Goal of the exercise: Lay out the listing below as a Markdown table with two columns, Row and Line. Give each non-blank line its own numbered row and leave out blank lines.
◆ ◆ ◆ ◆ ◆ ◆ ◆
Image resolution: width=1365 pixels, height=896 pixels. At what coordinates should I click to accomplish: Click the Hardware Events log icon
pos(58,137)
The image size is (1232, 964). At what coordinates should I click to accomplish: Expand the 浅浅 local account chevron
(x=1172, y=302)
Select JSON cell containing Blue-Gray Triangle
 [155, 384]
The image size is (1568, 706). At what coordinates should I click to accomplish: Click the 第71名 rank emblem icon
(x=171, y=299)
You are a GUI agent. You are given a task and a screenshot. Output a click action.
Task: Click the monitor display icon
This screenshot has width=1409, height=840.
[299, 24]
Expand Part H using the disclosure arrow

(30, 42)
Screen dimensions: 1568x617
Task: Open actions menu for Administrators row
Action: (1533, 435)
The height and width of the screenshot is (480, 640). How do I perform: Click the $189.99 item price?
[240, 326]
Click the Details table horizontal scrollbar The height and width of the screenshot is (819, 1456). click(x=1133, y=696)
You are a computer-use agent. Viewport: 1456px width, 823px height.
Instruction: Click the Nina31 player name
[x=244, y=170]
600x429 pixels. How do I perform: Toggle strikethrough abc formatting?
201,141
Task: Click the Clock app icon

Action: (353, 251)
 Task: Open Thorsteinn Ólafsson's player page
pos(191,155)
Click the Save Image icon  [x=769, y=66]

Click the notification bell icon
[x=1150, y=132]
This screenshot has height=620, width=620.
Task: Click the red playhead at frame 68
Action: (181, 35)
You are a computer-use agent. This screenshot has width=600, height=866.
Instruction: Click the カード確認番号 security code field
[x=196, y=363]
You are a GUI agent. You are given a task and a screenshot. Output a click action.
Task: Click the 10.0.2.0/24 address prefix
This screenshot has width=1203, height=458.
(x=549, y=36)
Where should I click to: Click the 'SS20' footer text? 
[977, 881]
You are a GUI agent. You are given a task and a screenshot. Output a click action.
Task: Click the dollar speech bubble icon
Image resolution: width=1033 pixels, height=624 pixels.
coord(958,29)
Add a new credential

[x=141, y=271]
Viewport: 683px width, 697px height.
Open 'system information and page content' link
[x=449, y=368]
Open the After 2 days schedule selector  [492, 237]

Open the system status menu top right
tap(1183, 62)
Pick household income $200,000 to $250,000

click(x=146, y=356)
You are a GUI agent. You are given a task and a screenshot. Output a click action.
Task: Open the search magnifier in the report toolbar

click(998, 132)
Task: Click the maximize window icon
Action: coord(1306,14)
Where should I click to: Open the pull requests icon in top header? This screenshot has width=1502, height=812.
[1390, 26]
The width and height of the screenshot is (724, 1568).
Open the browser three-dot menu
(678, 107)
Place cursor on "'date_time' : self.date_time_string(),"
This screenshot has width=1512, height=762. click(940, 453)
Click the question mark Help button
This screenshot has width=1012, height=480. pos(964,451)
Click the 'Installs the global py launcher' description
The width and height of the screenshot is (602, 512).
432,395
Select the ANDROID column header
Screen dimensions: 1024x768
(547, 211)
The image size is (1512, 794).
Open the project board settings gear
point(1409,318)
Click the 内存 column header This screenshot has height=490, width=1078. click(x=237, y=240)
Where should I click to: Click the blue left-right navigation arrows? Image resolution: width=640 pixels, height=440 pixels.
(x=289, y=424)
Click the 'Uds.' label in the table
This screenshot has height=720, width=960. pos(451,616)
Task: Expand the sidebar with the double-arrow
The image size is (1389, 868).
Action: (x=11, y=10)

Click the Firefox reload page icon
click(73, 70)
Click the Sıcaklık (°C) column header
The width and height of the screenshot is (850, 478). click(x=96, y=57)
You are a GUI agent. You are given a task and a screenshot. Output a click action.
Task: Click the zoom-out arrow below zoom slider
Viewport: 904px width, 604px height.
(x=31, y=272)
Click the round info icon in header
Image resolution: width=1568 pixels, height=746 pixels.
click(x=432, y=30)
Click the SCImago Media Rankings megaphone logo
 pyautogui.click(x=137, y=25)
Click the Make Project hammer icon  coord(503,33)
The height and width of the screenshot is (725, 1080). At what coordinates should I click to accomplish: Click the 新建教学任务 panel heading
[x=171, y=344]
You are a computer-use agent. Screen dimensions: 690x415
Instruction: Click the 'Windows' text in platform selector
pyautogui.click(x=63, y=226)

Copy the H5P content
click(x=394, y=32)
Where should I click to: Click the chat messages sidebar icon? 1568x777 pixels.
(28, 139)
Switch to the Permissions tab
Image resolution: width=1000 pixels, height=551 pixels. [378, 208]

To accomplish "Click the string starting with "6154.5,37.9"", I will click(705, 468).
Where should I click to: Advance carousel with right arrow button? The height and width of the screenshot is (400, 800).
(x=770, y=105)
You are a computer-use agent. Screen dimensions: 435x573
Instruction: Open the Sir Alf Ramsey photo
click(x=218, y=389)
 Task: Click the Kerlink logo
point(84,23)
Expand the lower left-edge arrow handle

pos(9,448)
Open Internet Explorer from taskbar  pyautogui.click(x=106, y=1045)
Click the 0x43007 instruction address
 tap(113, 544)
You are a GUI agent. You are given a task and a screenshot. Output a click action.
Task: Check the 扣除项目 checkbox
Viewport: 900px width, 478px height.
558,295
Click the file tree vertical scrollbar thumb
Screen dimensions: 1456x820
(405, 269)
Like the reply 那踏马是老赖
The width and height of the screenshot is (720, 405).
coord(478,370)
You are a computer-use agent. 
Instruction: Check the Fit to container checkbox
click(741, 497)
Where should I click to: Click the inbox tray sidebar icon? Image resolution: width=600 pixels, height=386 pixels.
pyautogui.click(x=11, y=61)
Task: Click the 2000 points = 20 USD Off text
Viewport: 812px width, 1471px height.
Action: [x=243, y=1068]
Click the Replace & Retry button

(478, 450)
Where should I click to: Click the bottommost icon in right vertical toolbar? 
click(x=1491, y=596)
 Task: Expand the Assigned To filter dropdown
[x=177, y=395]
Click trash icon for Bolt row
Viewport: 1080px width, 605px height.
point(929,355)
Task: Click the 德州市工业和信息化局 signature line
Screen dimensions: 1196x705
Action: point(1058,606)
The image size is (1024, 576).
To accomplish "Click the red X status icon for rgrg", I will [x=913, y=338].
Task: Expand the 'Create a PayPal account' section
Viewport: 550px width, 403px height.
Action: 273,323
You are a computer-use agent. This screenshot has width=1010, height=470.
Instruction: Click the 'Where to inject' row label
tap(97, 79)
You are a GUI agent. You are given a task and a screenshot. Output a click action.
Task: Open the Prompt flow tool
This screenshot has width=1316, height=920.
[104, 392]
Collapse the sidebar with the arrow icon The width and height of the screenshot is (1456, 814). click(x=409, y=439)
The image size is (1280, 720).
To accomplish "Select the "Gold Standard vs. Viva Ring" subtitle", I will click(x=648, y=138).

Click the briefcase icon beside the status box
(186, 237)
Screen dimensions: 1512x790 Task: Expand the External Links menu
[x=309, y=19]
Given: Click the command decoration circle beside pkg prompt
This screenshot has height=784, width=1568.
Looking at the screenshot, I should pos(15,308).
◆ ◆ ◆ ◆ ◆ ◆ ◆
The answer:
| Row | Line |
|---|---|
| 1 | Image resolution: width=1365 pixels, height=896 pixels. At what coordinates should I click to accomplish: Click the Hardware Events log icon |
| 2 | pos(58,137) |
| 3 | The image size is (1232, 964). At what coordinates should I click to accomplish: Expand the 浅浅 local account chevron |
| 4 | (x=1172, y=302) |
| 5 | Select JSON cell containing Blue-Gray Triangle |
| 6 |  [155, 384] |
| 7 | The image size is (1568, 706). At what coordinates should I click to accomplish: Click the 第71名 rank emblem icon |
| 8 | (x=171, y=299) |
| 9 | You are a GUI agent. You are given a task and a screenshot. Output a click action. |
| 10 | Task: Click the monitor display icon |
| 11 | This screenshot has width=1409, height=840. |
| 12 | [299, 24] |
| 13 | Expand Part H using the disclosure arrow |
| 14 | (30, 42) |
| 15 | Screen dimensions: 1568x617 |
| 16 | Task: Open actions menu for Administrators row |
| 17 | Action: (1533, 435) |
| 18 | The height and width of the screenshot is (480, 640). How do I perform: Click the $189.99 item price? |
| 19 | [240, 326] |
| 20 | Click the Details table horizontal scrollbar The height and width of the screenshot is (819, 1456). click(x=1133, y=696) |
| 21 | You are a computer-use agent. Viewport: 1456px width, 823px height. |
| 22 | Instruction: Click the Nina31 player name |
| 23 | [x=244, y=170] |
| 24 | 600x429 pixels. How do I perform: Toggle strikethrough abc formatting? |
| 25 | 201,141 |
| 26 | Task: Click the Clock app icon |
| 27 | Action: (353, 251) |
| 28 |  Task: Open Thorsteinn Ólafsson's player page |
| 29 | pos(191,155) |
| 30 | Click the Save Image icon  [x=769, y=66] |
| 31 | Click the notification bell icon |
| 32 | [x=1150, y=132] |
| 33 | This screenshot has height=620, width=620. |
| 34 | Task: Click the red playhead at frame 68 |
| 35 | Action: (181, 35) |
| 36 | You are a computer-use agent. This screenshot has width=600, height=866. |
| 37 | Instruction: Click the カード確認番号 security code field |
| 38 | [x=196, y=363] |
| 39 | You are a GUI agent. You are given a task and a screenshot. Output a click action. |
| 40 | Task: Click the 10.0.2.0/24 address prefix |
| 41 | This screenshot has width=1203, height=458. |
| 42 | (x=549, y=36) |
| 43 | Where should I click to: Click the 'SS20' footer text?  |
| 44 | [977, 881] |
| 45 | You are a GUI agent. You are given a task and a screenshot. Output a click action. |
| 46 | Task: Click the dollar speech bubble icon |
| 47 | Image resolution: width=1033 pixels, height=624 pixels. |
| 48 | coord(958,29) |
| 49 | Add a new credential |
| 50 | [x=141, y=271] |
| 51 | Viewport: 683px width, 697px height. |
| 52 | Open 'system information and page content' link |
| 53 | [x=449, y=368] |
| 54 | Open the After 2 days schedule selector  [492, 237] |
| 55 | Open the system status menu top right |
| 56 | tap(1183, 62) |
| 57 | Pick household income $200,000 to $250,000 |
| 58 | click(x=146, y=356) |
| 59 | You are a GUI agent. You are given a task and a screenshot. Output a click action. |
| 60 | Task: Open the search magnifier in the report toolbar |
| 61 | click(998, 132) |
| 62 | Task: Click the maximize window icon |
| 63 | Action: coord(1306,14) |
| 64 | Where should I click to: Open the pull requests icon in top header? This screenshot has width=1502, height=812. |
| 65 | [1390, 26] |
| 66 | The width and height of the screenshot is (724, 1568). |
| 67 | Open the browser three-dot menu |
| 68 | (678, 107) |
| 69 | Place cursor on "'date_time' : self.date_time_string()," |
| 70 | This screenshot has width=1512, height=762. click(940, 453) |
| 71 | Click the question mark Help button |
| 72 | This screenshot has width=1012, height=480. pos(964,451) |
| 73 | Click the 'Installs the global py launcher' description |
| 74 | The width and height of the screenshot is (602, 512). |
| 75 | 432,395 |
| 76 | Select the ANDROID column header |
| 77 | Screen dimensions: 1024x768 |
| 78 | (547, 211) |
| 79 | The image size is (1512, 794). |
| 80 | Open the project board settings gear |
| 81 | point(1409,318) |
| 82 | Click the 内存 column header This screenshot has height=490, width=1078. click(x=237, y=240) |
| 83 | Where should I click to: Click the blue left-right navigation arrows? Image resolution: width=640 pixels, height=440 pixels. |
| 84 | (x=289, y=424) |
| 85 | Click the 'Uds.' label in the table |
| 86 | This screenshot has height=720, width=960. pos(451,616) |
| 87 | Task: Expand the sidebar with the double-arrow |
| 88 | The image size is (1389, 868). |
| 89 | Action: (x=11, y=10) |
| 90 | Click the Firefox reload page icon |
| 91 | click(73, 70) |
| 92 | Click the Sıcaklık (°C) column header |
| 93 | The width and height of the screenshot is (850, 478). click(x=96, y=57) |
| 94 | You are a GUI agent. You are given a task and a screenshot. Output a click action. |
| 95 | Task: Click the zoom-out arrow below zoom slider |
| 96 | Viewport: 904px width, 604px height. |
| 97 | (x=31, y=272) |
| 98 | Click the round info icon in header |
| 99 | Image resolution: width=1568 pixels, height=746 pixels. |
| 100 | click(x=432, y=30) |
| 101 | Click the SCImago Media Rankings megaphone logo |
| 102 |  pyautogui.click(x=137, y=25) |
| 103 | Click the Make Project hammer icon  coord(503,33) |
| 104 | The height and width of the screenshot is (725, 1080). At what coordinates should I click to accomplish: Click the 新建教学任务 panel heading |
| 105 | [x=171, y=344] |
| 106 | You are a computer-use agent. Screen dimensions: 690x415 |
| 107 | Instruction: Click the 'Windows' text in platform selector |
| 108 | pyautogui.click(x=63, y=226) |
| 109 | Copy the H5P content |
| 110 | click(x=394, y=32) |
| 111 | Where should I click to: Click the chat messages sidebar icon? 1568x777 pixels. |
| 112 | (28, 139) |
| 113 | Switch to the Permissions tab |
| 114 | Image resolution: width=1000 pixels, height=551 pixels. [378, 208] |
| 115 | To accomplish "Click the string starting with "6154.5,37.9"", I will click(705, 468). |
| 116 | Where should I click to: Advance carousel with right arrow button? The height and width of the screenshot is (400, 800). |
| 117 | (x=770, y=105) |
| 118 | You are a computer-use agent. Screen dimensions: 435x573 |
| 119 | Instruction: Open the Sir Alf Ramsey photo |
| 120 | click(x=218, y=389) |
| 121 |  Task: Click the Kerlink logo |
| 122 | point(84,23) |
| 123 | Expand the lower left-edge arrow handle |
| 124 | pos(9,448) |
| 125 | Open Internet Explorer from taskbar  pyautogui.click(x=106, y=1045) |
| 126 | Click the 0x43007 instruction address |
| 127 |  tap(113, 544) |
| 128 | You are a GUI agent. You are given a task and a screenshot. Output a click action. |
| 129 | Task: Check the 扣除项目 checkbox |
| 130 | Viewport: 900px width, 478px height. |
| 131 | 558,295 |
| 132 | Click the file tree vertical scrollbar thumb |
| 133 | Screen dimensions: 1456x820 |
| 134 | (405, 269) |
| 135 | Like the reply 那踏马是老赖 |
| 136 | The width and height of the screenshot is (720, 405). |
| 137 | coord(478,370) |
| 138 | You are a computer-use agent.  |
| 139 | Instruction: Check the Fit to container checkbox |
| 140 | click(741, 497) |
| 141 | Where should I click to: Click the inbox tray sidebar icon? Image resolution: width=600 pixels, height=386 pixels. |
| 142 | pyautogui.click(x=11, y=61) |
| 143 | Task: Click the 2000 points = 20 USD Off text |
| 144 | Viewport: 812px width, 1471px height. |
| 145 | Action: [x=243, y=1068] |
| 146 | Click the Replace & Retry button |
| 147 | (478, 450) |
| 148 | Where should I click to: Click the bottommost icon in right vertical toolbar?  |
| 149 | click(x=1491, y=596) |
| 150 |  Task: Expand the Assigned To filter dropdown |
| 151 | [x=177, y=395] |
| 152 | Click trash icon for Bolt row |
| 153 | Viewport: 1080px width, 605px height. |
| 154 | point(929,355) |
| 155 | Task: Click the 德州市工业和信息化局 signature line |
| 156 | Screen dimensions: 1196x705 |
| 157 | Action: point(1058,606) |
| 158 | The image size is (1024, 576). |
| 159 | To accomplish "Click the red X status icon for rgrg", I will [x=913, y=338]. |
| 160 | Task: Expand the 'Create a PayPal account' section |
| 161 | Viewport: 550px width, 403px height. |
| 162 | Action: 273,323 |
| 163 | You are a computer-use agent. This screenshot has width=1010, height=470. |
| 164 | Instruction: Click the 'Where to inject' row label |
| 165 | tap(97, 79) |
| 166 | You are a GUI agent. You are given a task and a screenshot. Output a click action. |
| 167 | Task: Open the Prompt flow tool |
| 168 | This screenshot has width=1316, height=920. |
| 169 | [104, 392] |
| 170 | Collapse the sidebar with the arrow icon The width and height of the screenshot is (1456, 814). click(x=409, y=439) |
| 171 | The image size is (1280, 720). |
| 172 | To accomplish "Select the "Gold Standard vs. Viva Ring" subtitle", I will click(x=648, y=138). |
| 173 | Click the briefcase icon beside the status box |
| 174 | (186, 237) |
| 175 | Screen dimensions: 1512x790 Task: Expand the External Links menu |
| 176 | [x=309, y=19] |
| 177 | Given: Click the command decoration circle beside pkg prompt |
| 178 | This screenshot has height=784, width=1568. |
| 179 | Looking at the screenshot, I should pos(15,308). |